Aim: Scale up the coordinates by a factor of 2 in the stretch of rows from the one containing "フェス (223, 437)" through the one containing "料理 (222, 623)", both included, rounding each result to a whole number with halves going up. Write out only those rows in full, with their request text unchanged.

Record set:
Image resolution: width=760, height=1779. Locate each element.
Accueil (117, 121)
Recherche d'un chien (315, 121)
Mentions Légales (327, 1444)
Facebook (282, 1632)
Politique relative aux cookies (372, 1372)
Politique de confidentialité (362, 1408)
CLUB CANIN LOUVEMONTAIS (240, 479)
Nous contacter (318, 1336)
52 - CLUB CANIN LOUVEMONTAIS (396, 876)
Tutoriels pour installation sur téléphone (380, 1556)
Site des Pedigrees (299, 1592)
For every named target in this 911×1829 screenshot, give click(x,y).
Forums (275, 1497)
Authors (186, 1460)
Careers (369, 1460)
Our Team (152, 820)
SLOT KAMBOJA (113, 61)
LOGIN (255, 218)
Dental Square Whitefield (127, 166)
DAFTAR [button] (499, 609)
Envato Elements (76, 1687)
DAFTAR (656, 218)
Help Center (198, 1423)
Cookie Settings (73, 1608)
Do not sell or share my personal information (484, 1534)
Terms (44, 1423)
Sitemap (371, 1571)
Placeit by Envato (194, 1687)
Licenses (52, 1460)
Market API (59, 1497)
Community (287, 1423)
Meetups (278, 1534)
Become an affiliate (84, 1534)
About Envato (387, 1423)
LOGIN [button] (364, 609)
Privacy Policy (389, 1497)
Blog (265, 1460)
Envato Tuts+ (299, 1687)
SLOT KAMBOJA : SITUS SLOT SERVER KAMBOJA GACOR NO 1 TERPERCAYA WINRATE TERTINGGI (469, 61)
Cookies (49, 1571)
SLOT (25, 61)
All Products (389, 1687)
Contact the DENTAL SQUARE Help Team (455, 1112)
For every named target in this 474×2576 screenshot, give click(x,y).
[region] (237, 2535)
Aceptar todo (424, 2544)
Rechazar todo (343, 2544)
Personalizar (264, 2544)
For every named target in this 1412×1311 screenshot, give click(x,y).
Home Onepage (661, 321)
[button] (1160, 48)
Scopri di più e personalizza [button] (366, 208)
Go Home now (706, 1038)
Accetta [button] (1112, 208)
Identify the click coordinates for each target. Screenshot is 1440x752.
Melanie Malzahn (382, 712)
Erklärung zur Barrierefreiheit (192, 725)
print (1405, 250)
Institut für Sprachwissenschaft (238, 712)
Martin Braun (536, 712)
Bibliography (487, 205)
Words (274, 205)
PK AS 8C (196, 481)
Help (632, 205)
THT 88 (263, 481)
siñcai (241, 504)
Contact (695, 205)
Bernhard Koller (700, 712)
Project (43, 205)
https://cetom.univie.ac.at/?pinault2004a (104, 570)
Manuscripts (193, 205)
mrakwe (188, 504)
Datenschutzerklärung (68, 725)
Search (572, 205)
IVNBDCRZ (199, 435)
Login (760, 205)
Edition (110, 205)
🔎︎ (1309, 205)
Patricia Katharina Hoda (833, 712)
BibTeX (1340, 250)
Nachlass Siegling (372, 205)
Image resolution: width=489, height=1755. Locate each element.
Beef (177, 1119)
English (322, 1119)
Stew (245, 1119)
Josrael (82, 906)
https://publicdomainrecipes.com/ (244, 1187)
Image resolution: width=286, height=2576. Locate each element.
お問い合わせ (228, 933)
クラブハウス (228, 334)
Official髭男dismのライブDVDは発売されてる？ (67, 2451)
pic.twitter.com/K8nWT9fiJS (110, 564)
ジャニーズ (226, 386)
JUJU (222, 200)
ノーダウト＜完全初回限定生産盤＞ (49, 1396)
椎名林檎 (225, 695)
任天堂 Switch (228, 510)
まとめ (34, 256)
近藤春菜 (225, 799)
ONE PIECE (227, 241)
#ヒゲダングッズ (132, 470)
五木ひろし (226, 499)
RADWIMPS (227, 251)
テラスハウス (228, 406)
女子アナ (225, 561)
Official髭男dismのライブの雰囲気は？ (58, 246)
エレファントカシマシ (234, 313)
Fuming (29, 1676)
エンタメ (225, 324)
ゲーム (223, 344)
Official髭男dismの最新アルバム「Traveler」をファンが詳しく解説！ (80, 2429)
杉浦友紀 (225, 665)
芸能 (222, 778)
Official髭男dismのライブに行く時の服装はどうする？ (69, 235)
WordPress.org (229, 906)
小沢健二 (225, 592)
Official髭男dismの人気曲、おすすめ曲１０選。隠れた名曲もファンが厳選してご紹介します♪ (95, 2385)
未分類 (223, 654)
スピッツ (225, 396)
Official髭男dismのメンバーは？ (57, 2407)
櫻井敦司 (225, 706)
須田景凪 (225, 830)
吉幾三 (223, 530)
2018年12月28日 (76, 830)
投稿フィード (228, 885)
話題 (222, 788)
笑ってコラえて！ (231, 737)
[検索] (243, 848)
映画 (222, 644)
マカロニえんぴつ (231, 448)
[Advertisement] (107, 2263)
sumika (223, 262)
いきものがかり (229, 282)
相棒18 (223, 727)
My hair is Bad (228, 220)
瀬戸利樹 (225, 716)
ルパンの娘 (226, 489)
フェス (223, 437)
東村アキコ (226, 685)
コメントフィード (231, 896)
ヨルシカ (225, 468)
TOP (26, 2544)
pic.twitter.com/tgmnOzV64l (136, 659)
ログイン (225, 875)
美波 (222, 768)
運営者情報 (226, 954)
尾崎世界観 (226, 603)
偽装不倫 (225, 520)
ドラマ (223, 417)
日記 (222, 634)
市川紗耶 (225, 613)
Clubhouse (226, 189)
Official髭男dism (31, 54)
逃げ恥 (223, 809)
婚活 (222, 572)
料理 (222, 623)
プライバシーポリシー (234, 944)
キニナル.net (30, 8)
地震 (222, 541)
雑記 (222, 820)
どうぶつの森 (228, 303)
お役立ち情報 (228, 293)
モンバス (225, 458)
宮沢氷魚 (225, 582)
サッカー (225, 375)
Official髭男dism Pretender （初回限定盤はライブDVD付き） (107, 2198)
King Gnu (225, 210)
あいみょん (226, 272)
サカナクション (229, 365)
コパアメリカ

Exercise result:
フェス (446, 874)
東村アキコ (452, 1370)
コメントフィード (462, 1792)
ヨルシカ (450, 936)
TOP (52, 5088)
pic.twitter.com/tgmnOzV64l (272, 1318)
ログイン (450, 1750)
美波 (444, 1536)
運営者情報 (452, 1908)
尾崎世界観 (452, 1206)
偽装不倫 (450, 1040)
ドラマ (446, 834)
日記 (444, 1268)
市川紗耶 (450, 1226)
Clubhouse (452, 378)
Official髭男dism (62, 108)
逃げ恥 (446, 1618)
婚活 (444, 1144)
料理 (444, 1246)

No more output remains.